- Contenu des données -
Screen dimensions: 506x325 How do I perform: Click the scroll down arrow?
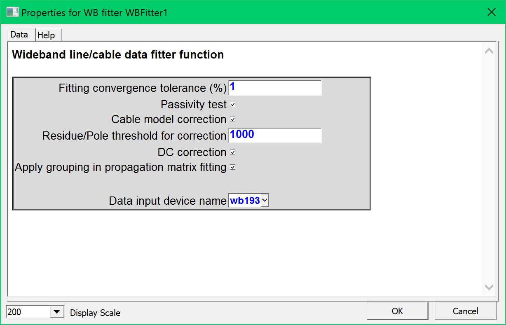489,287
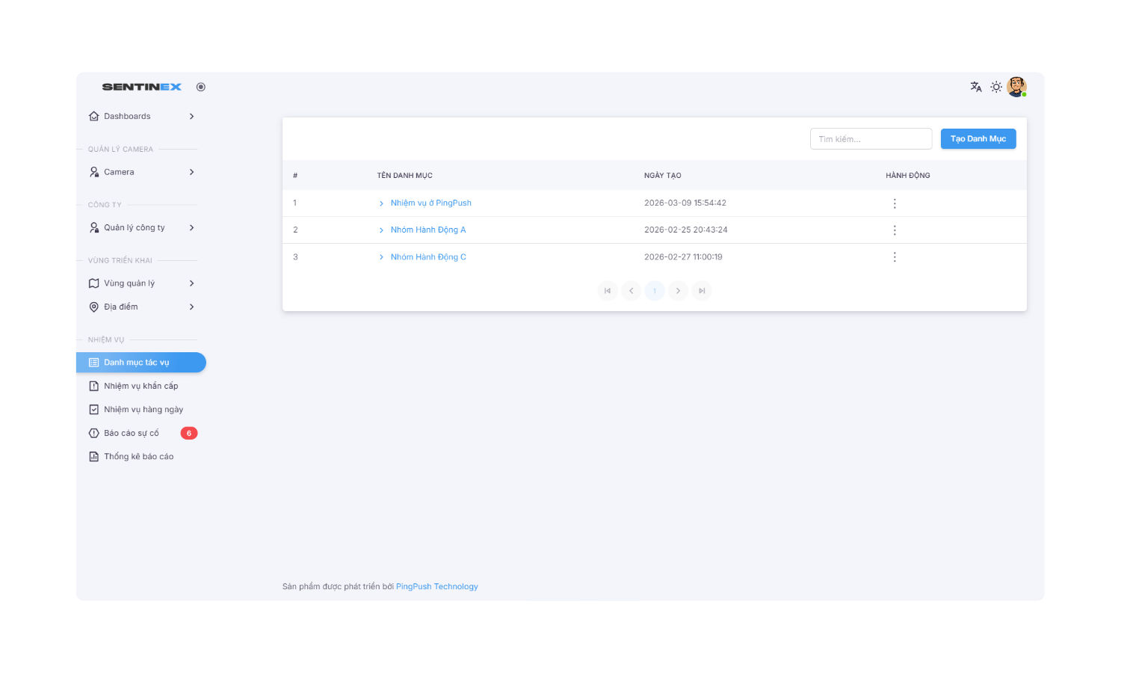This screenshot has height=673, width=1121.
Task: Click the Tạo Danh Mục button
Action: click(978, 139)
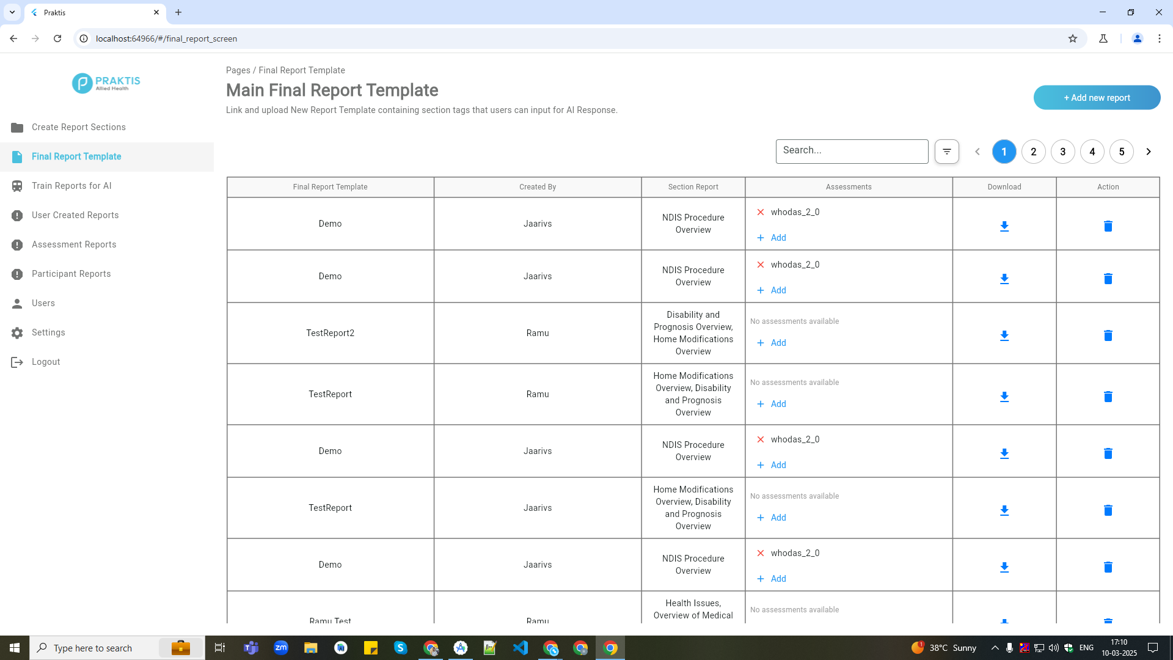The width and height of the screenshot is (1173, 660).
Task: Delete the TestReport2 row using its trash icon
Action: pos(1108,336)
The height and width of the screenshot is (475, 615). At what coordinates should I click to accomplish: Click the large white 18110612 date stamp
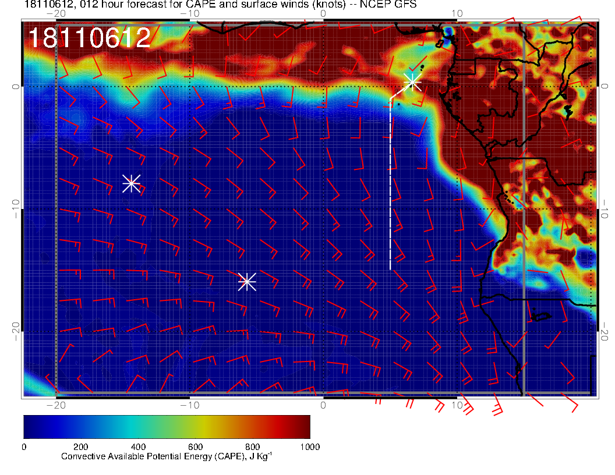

- L'exercice -
Transcrivez fidèlement l'ensemble des données ci-dessus, ligne par ligne, en omettant les images.

- Tâche réalisée -
Screen dimensions: 506x325 How do I perform: Click the scroll down arrow?
489,287
This screenshot has height=673, width=1121.
Task: Click the Tạo Danh Mục button
Action: click(978, 139)
The width and height of the screenshot is (1173, 660).
Task: Delete the TestReport2 row using its trash icon
Action: pos(1108,336)
The height and width of the screenshot is (475, 615). At what coordinates should I click to accomplish: Click the large white 18110612 date stamp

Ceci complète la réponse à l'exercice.